Titel-Bild zur News: Dr. Helmut Marko

Hört im Boxenfunk immer genau hin: Red-Bull-Motorsport-Berater Helmut Marko

"Der Renningenieur hat den Auftrag bekommen, ihm [Webber; Anm. d. Red.] zu erklären, was los ist. Also dass Vettel nicht ihn attackiert, sondern dieses Tempo gehen muss, damit er nicht von Hamilton überholt wird", so Red-Bull-Motorsport-Berater Helmut Marko in der Sendung 'Sport und Talk im Hanger 7'.#w1#

Webber sollte sich nicht gegen den schnelleren Vettel wehren, sondern sein Auto schonen, "um dann die Attacken von Hamilton abwehren zu können". Doch der bis dahin Führende wurde über die Anweisungen der Teamleitung nicht in Kenntnis gesetzt. "Warum, ist bis heute nicht ganz klar. Dieser Ingenieur hatte einfach einen Blackout, er hat nicht richtig reagiert."

Die Situation in der 40. Runde sei demnach aufgrund eines Fehlverhaltens Pilbeams entstanden, da er eine direkte Anweisung des Teamchefs Christian Horner nicht an seinen Fahrer weitergeleitet habe. Red Bull zieht daraus die Konsequenz, künftig eine Direktleitung im Funkverkehr einrichten zu wollen, sodass Horner direkt mit beiden Fahrern sprechen kann.

Stallregie bei Red Bull?

Markos Darstellung der Abläufe wirft allerdings die Frage auf, ob eine derartige Anweisung der Teamleitung nicht als Stallregie zu betrachten ist. Diese ist in der Formel 1 seit der zuweilen allzu offensichtlichen Bevorzugung Michael Schumachers bei Ferrari gegenüber dessen damaligen Teamkollegen Rubens Barrichello offiziell verboten.

Doch Marko sieht in dem Vorhaben, Vettel an Webber vorbeizulotsen, um sich gegenüber den herannahenden Lewis Hamilton abzusichern, keinen Regelverstoß. "Das ist ja keine Manipulation.

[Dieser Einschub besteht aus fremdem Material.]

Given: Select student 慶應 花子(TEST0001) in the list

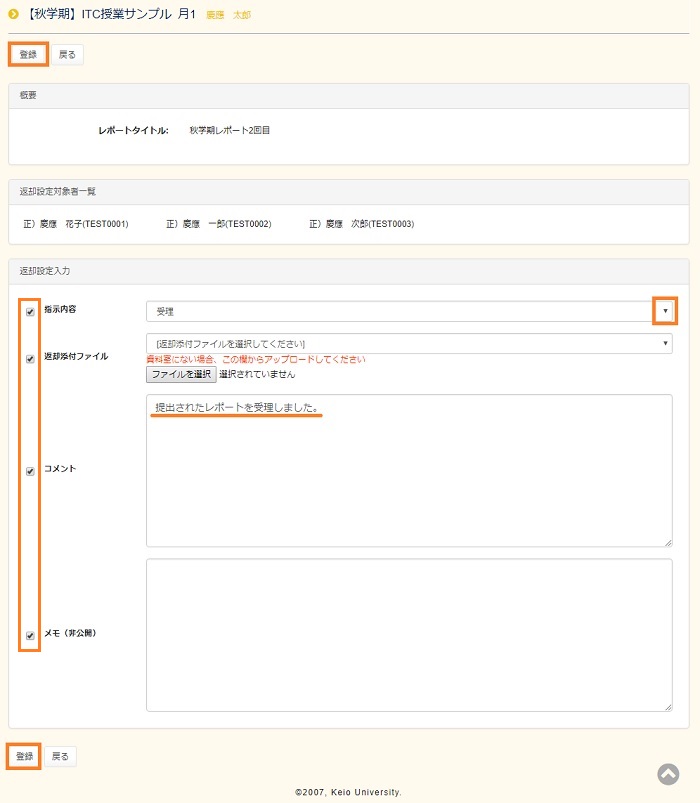Looking at the screenshot, I should [x=75, y=224].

Die Message an Webber hätte lauten sollen: 'Du bist zu langsam. Mit diesem Tempo ist Hamilton nicht hinter dir halten. Schone dein Auto. Und wenn Vettel schneller ist, kämpfe nicht gegen ihn, sondern konzentriere dich auf Hamilton.' Das ist keine Stallorder."

Mark Webber

Ingenieur Ciaron Pilbeam (r.) leitete die Anweisung des Teamchefs nicht weiter. Zoom

Für die kommenden Tage ist eine Krisensitzung in der Teamzentrale in Milton Keynes anberaumt. Dort soll der bislang so gute Teamgeist beschworen werden. "Ziel ist der Gewinn der Weltmeisterschaft. Gewinnen soll der schnellere Fahrer. Aber: Vor jedwedem Einzelinteresse muss das Gesamtinteresse, und das ist der Erfolg des Teams, stehen", unterstreicht Marko.

Webber vor Vertragsverlängerung

Es ist nicht davon auszugehen, dass Vettel und Webber nach dem Gespräch beste Freunde sein werden. "Die zwei Fahrer müssen ja nicht zusammen Abendessen, aber sie müssen kooperieren", so Marko. Unabhängig davon strebe Red Bull eine Vertragsverlängerung mit Webber an.

"Ich würde sagen, es ist mehr oder minder eine Formalität, dass die weitere Kooperation mit Webber in den nächsten Tagen finalisiert wird." Allerdings kommt wohl nur ein neuer Ein-Jahres-Vertrag in Frage. Markos Begründung: "Webber ist nicht mehr der Jüngste."